Humanize B2B: People, Not Specs, Build Trust.
B2B wins authority when brands speak with human tone, not jargon.
Stop Talking To Companies
For decades, B2B communication assumed buyers switched into a different identity once they entered the office. Marketing leaned on specs, ROI calculators, and procurement logic, written in a language stripped of emotion. The assumption was simple: business decisions were rational, not human.
That world has collapsed. In 2025, there is no clean division between “buyer mode” and “human mode.” The same person who signs a SaaS contract at 10 a.m. is watching TikTok memes at 10:05. They don’t swap personalities when they cross from LinkedIn to Instagram. The filters that shape every cultural message, humor, recognition, curiosity, now shape B2B just as much as consumer brands.
And the numbers prove it. Only 5% of potential customers for B2B services are “in market” at any given moment; the other 95% are out of market but still scrolling, reading, and forming impressions that will influence later decisions (LinkedIn B2B Institute, 2024). Specs may close deals with the 5%, but personality and cultural fluency are what win the 95%.
Build Trust Like HubSpot
HubSpot grasped this before most. Long before inbound marketing became cliché, it rewired the sales funnel to feel more human. Instead of flooding inboxes with jargon-heavy cold emails, it produced resources people wanted: explainer blogs, podcasts, webinars, and templates that solved everyday headaches.
The tone was conversational, designed to lower barriers and build credibility at scale. Prospects weren’t treated as leads to be “closed” but as people to be supported and taught. HubSpot’s growth was powered as much by trust as by software capability.
The strategy aligns with what buyers now say outright: 54% of decision-makers spend at least one hour per week consuming thought-leadership content, and they rate it as more trustworthy than marketing collateral or product sheets.
Speak Like Slack
Slack reached the same destination from a different path. On paper, it was enterprise software, a category notorious for lifeless positioning. Slack rejected that model.
From its launch, the platform embraced humor, emoji-driven design, and campaigns that blurred the line between work and play. Its release notes cracked jokes. Its ads mirrored cultural tone. Its product design matched how people already communicated with friends, not colleagues.
By shaping collaboration as intuitive and conversational, Slack made itself sticky in ways rivals never matched. Speaking to the human side of communication turned adoption into loyalty.
The platform context matters here too. With LinkedIn’s global membership topping 1.2 billion in 2025, and text content outperforming visuals among professionals (SproutSocial, 2025), tone is no longer an afterthought, it is the competitive edge.

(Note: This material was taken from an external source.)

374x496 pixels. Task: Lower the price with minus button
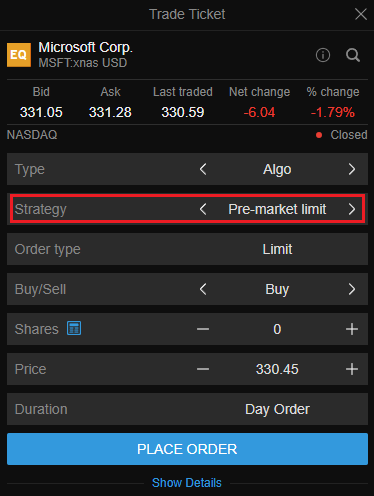[203, 369]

Slack’s rise proved the principle.
Balance Humanity With Authority
Functionality is assumed in B2B. The differentiator is tone, trust, and resonance. Buyers are signaling this directly: budgets are increasing, 64% of B2B buyers expected higher budgets in 2024 versus 2023 (LinkedIn Sales, 2024), but spend flows to vendors who connect like humans, not machines.
Specs validate capability. Personality builds credibility.
HubSpot scaled by teaching.
Slack scaled by making collaboration feel natural.
The evidence and the data converge on the same point: authority in B2B is inseparable from cultural fluency.
Bottom Line
In 2025, B2B brands no longer compete on functionality.
The real contest is over fluency, the ability to speak to people as people.
Brands that embrace personality, cultural resonance, and instinct will win trust, loyalty, and growth.